If you’re an active person or have had any injuries, aches or pains, odds are you’ve visited or have at least thought about visiting a physical therapist. Considering the complicated healthcare system in the U.S., not to mention costly deductibles, copays, and so on, many of us decide it’s easier (and cheaper) to just endure the pain and/or limited functioning in hopes that it will eventually go away. Depending on your financial means, insurance status, and location, it might not be feasible to set up an appointment at the first sign of a problem. This is likely why so many people don’t get the treatment that can help. In fact one study found that worldwide, at least one in three had a condition that would have benefited from some type of rehabilitation like physical therapy in 2019. 


You don’t have to be recovering from a serious injury or enjoying your retirement years to benefit from physical therapy either.
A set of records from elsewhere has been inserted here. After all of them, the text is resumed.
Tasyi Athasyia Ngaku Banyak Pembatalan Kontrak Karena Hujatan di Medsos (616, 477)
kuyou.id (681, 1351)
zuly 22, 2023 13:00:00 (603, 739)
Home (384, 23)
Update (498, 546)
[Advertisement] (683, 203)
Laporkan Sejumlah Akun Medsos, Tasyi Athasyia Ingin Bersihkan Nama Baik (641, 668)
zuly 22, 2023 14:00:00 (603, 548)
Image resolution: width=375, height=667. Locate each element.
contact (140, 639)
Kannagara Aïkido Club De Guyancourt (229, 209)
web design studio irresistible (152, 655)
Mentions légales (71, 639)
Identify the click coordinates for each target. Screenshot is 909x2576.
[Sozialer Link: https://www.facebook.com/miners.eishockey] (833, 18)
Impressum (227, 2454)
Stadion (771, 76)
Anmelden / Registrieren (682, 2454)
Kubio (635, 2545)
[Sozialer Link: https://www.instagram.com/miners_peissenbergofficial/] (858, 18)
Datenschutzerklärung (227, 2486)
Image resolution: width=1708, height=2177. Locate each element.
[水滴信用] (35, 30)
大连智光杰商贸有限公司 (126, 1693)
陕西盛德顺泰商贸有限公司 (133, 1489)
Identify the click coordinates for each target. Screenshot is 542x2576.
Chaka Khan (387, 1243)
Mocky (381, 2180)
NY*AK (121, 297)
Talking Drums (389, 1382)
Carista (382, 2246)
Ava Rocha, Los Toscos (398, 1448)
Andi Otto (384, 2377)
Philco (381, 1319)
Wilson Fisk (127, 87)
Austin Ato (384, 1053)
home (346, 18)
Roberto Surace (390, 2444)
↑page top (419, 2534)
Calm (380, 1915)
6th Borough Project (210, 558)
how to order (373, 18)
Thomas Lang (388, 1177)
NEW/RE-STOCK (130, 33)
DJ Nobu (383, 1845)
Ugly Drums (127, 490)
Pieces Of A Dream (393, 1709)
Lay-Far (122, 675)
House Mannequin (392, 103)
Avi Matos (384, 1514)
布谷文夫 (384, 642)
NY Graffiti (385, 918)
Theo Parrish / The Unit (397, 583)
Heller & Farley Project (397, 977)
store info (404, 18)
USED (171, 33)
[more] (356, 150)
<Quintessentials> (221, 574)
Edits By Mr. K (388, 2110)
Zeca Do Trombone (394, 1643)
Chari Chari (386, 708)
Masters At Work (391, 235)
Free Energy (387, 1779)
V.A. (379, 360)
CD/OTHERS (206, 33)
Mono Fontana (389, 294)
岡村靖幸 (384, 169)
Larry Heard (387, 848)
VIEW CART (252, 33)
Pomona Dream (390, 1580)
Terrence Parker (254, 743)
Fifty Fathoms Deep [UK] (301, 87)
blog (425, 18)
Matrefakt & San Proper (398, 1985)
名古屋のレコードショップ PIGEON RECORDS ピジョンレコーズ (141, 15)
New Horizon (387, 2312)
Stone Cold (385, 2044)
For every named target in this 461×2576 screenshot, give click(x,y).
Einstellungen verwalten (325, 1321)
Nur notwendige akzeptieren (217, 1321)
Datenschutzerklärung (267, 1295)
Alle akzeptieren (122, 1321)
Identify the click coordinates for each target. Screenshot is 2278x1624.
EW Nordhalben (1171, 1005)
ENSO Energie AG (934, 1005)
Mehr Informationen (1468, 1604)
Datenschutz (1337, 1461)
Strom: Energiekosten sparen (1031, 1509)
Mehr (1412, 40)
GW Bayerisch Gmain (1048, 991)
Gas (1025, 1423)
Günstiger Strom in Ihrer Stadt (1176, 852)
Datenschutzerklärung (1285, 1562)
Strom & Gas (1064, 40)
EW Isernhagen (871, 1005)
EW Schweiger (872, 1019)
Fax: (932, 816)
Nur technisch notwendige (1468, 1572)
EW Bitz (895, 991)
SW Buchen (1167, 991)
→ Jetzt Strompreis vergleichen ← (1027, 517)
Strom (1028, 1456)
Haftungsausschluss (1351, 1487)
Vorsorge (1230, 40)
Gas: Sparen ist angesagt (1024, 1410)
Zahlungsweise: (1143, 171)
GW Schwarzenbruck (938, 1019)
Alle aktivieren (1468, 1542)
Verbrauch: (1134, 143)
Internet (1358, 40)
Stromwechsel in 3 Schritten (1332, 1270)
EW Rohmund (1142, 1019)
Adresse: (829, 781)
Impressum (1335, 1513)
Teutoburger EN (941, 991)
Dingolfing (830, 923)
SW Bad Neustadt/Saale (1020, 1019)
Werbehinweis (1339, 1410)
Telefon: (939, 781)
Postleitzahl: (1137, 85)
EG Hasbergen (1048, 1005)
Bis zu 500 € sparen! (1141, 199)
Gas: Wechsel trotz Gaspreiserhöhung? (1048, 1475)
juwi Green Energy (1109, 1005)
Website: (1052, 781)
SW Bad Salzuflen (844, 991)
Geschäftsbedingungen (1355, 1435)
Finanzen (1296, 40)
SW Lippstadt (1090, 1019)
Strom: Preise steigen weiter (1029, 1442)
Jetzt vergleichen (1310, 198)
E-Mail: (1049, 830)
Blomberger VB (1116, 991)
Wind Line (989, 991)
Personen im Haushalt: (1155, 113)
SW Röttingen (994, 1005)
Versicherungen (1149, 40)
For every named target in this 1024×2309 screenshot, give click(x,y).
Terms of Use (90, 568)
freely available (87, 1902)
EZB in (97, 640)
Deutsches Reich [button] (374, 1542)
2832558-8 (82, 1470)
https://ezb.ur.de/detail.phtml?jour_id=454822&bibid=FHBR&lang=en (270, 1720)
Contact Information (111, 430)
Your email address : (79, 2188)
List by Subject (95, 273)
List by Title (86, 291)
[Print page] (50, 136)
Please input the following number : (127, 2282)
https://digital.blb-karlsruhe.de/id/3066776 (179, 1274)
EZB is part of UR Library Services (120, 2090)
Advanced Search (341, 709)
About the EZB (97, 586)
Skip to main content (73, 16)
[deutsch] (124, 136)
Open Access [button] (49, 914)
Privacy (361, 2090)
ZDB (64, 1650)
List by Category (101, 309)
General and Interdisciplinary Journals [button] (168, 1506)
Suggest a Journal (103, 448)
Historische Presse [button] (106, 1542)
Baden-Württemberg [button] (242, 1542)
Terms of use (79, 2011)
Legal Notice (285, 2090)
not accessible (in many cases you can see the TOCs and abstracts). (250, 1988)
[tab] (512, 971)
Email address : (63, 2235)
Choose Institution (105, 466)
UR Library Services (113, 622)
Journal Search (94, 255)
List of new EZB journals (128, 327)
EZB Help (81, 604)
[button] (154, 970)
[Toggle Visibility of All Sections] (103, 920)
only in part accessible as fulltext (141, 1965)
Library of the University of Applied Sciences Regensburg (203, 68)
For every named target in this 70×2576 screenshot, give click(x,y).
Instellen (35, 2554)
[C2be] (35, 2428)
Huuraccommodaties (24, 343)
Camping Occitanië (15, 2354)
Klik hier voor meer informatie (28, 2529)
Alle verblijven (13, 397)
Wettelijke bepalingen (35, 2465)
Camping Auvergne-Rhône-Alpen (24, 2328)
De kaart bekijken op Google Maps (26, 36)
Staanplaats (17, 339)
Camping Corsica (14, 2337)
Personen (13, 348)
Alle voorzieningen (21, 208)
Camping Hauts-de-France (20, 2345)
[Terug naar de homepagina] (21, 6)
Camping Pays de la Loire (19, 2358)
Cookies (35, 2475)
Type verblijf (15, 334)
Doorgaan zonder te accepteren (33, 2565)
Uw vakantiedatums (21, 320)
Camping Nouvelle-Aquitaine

In many cases, it’s used for chronic problems, including general wear and tear on the body or even to help improve athletic performance. At some point, seeing a physical therapist at Exeter Physical Therapy or a facility wherever you happen to live may be a necessity for enjoying a quality lifestyle. If you aren’t sure whether or not you need it, here’s how you can determine when it’s time to make that appointment. 

Pain That Isn’t Going Away

If you experience some pain after an intense workout, most of the time it’s normal and will resolve itself with rest. But if you’ve been applying ice packs and resting for several days or more and are still suffering from pain, it’s probably time to explore physical therapy. If you have insurance that requires a referral, talk to your primary care doctor about getting a referral to a physical therapist.

Sharp and/or Intense Pain


Dull pain is usually treated successfully with rest and an ice pack, as noted. But if you have centralized sharp or intense pain, you might have a stress fracture or another type of underlying injury. If you don’t address it, it may not subside and it could even become worse. In that case, it’s a good idea to work with a physical therapist to get long-term relief.


Your Pain Medication Isn’t Working or You Don’t Want to Keep Taking It

Your healthcare provider might prescribe pain medication to help you manage pain and discomfort, but that’s not going to address any underlying issues, and it comes with side effects not to mention the potential for addiction. If you’re taking it and your pain isn’t going away, or you want to feel better without having to endure the side effects and other issues, physical therapy may be the answer to eliminating your pain without drugs. 

Traumatic Injuries

If you suffer from any type of traumatic injury like a muscle tear or broken bone, these can almost always be helped with physical therapy. When these types of injuries occur, it’s important to take care of the problem now so that it doesn’t become worse down the road. 

Changes That Are Affecting Your Ability to Enjoy Life

If you’re suffering from balance issues that might be caused by vertigo or notice any other physical changes that suddenly occur, especially if they’re painful, there’s a good chance that you can benefit by seeing a physical therapist.